Ein Acetonbad ist mir, ehrlich gesagt, zu chemisch.


----------



## Tomi (15. März 2005)

*AW: Welchen Kleber benutzt Ihr bei beim Rutenbau*

Hallo Leute,

ich glaube hier gibt es für euch noch was zum lachen, für mich leider nicht.
Mein Duplon Griff hat einen Innedurchmesser von 19mm, mein Blank hat 21mm und ich kriege den Griff ohne irgendo dagegen zu drücken nur bis ca. 16cm zum Blankende gezogen.
Muss ich den Duplon Griff jetzt noch Weich Backen, Aceton verwenden, noch unterfüttern oder reicht es wenn ich den Kleber auftrage und den Griff noch 13cm runterdrücke?
Der Griff sitzt schon recht stramm.

Danke
Tomi


----------



## hsobolewski (15. März 2005)

*AW: Welchen Kleber benutzt Ihr bei beim Rutenbau*

Da hilft nur aufschleifen. DAs macht man aber am besten nur drausen osder man läst den Staub gleich absaugen. Den den Staub wenn man einatmet hämgt sich in der Lunge recht lang fest.


----------



## hsobolewski (15. März 2005)

*AW: Welchen Kleber benutzt Ihr bei beim Rutenbau*

Für das Aufschleifen habe ich mehrere leicht konisch zulaufende Dorne mit ca. 25cm mit grobes Schmiergelpapier beklebt. Das klappt sehr gut und schnell.
Was das Bohren angeht mache ich das schon nur nicht auf das Endmass. Zweitens ist der Bohrer mit einen sehr stumpfen Winkel ausgestattet. Wenn nun mit hoher Drehzal gearbeitet wird ist das kein Problem auf 3-4mm hin zu arbeiten. Der Rest wird rausgeschliffen.


----------



## Geraetefetischist (15. März 2005)

*AW: Welchen Kleber benutzt Ihr bei beim Rutenbau*

wenn er sich versuchsweise so weit runter drücken lässt, dann kannst Du das Probieren mit dem direkt kleben.

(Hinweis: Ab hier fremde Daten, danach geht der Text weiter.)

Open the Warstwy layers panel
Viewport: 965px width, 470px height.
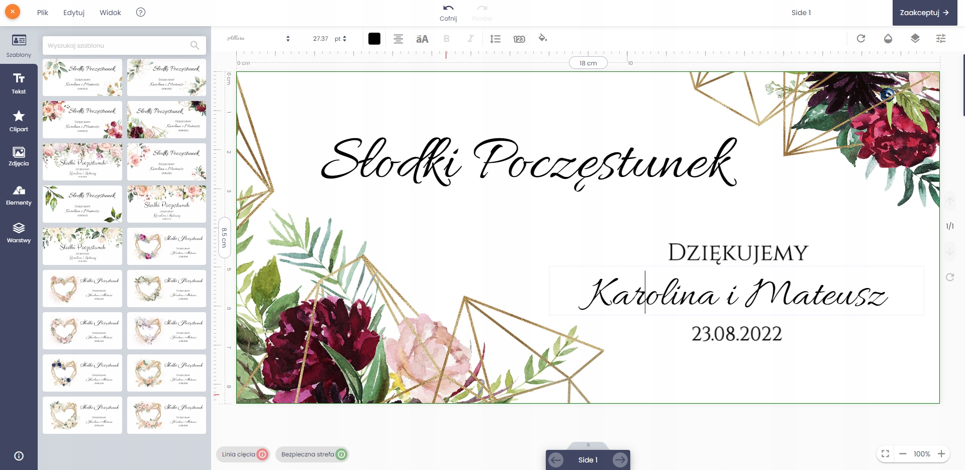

Mit Kleber rutscht das etwas leichter.

Ansonsten kommt man um das aufschleifen nicht herum.

Just Monsters
Holger


----------



## Alexander Schlager (17. März 2005)

*AW: Welchen Kleber benutzt Ihr bei beim Rutenbau*

Hallo zusammen,

für sämtliche zu verklebenden Rutenbauteile (Rollenhalter, Kork, Duplon .....) verwende ich einen speziell für den Rutenbau entwickelten Kleber - der nennt sich US 40 Rod Bond.
Was hat er für Vorteile ?
- was du damit verklebst bringst du nicht mehr los
- flexibel
- dieser 2K-Kleber ist eine Paste, daher kein verlaufen möglich, d. h. der Kleber bleibt dort wo er soll
- für die Spezialisten im Rutenbau: schleifbar, mit Farbe zu vermischen ....., um diverse Effekte zu erzielen
-  leicht abmischbar, ohne dabei zuviel Rücksicht auf das genau Verhältnis legen zu müssen
- sehr dünn auftragbar, daher keine "Klebelinien" beim Verkleben von Korkscheiben
Nachteile ?
langsam aushärtend, ca. 12 Stunden - sofern das ein Nachteil ist.

Gruß aus Österreich.

Alex


----------



## Nordlichtangler (23. März 2005)

*AW: Welchen Kleber benutzt Ihr bei beim Rutenbau*

Also ich hab meine Spinnrutengriffe mit einfachem Pattex Einkomponentenkleber aus der großen gelbschwarzen Dose (Baumarkt, ca 1/4 L) geklebt und mit glattem Kreppband wie von CMW Rutenbau empfohlen gut passend unterfüttert. Der Pattexkleber läßt die Teile gut flutschen    (siehe Griffteile aufschieben *hehe*), bindet langsam ab und bleibt später recht zäh und hält Kork und Rollenhalter gut in Position, no Problem und nicht teuer. Man braucht ja eine ganze Menge davon wenn man die Flächen voll anstreicht, zumindest bei meinen langen Korkspinngriffen von 38cm unten. Pattex läßt sich auch wieder entfernen und greift das Blankcoating im Gegensatz zu Epoxklebern NICHT an, was ich schon als Vorteil sehe. 
Einzig bei sehr schweren Meeresruten könnte man drüber nachdenken, daß der Rollenhalter nicht fest genug sitzen könnte, aber bei den an sich großen Klebeflächen der Griffe habe ich da keine Probleme, zumal alle 3 Teile ja um den Blank herum liegen und die Kraft quer kommt, selbst wenn sich der Rutenhalter wider Erwarten im Drill lockern sollte haut nicht gleich was ab. Hängt alles mehr von der Unterfütterung ab und das ist eher die schwächste Stelle.
Also ich sehe da die Wechsel- und Wartungsmöglichkeiten im Vordergrund und nicht das Festkleben absolut für die Ewigkeit! :g nach 10 Jahren hartem Einsatz ist manches Korkteil hin und die Jahre gehen schneller hin als man denkt, Rutengriffumbau ist bei mir inzwischen Standard und manche 08/15-Rute läßt sich damit neu aufwerten!


----------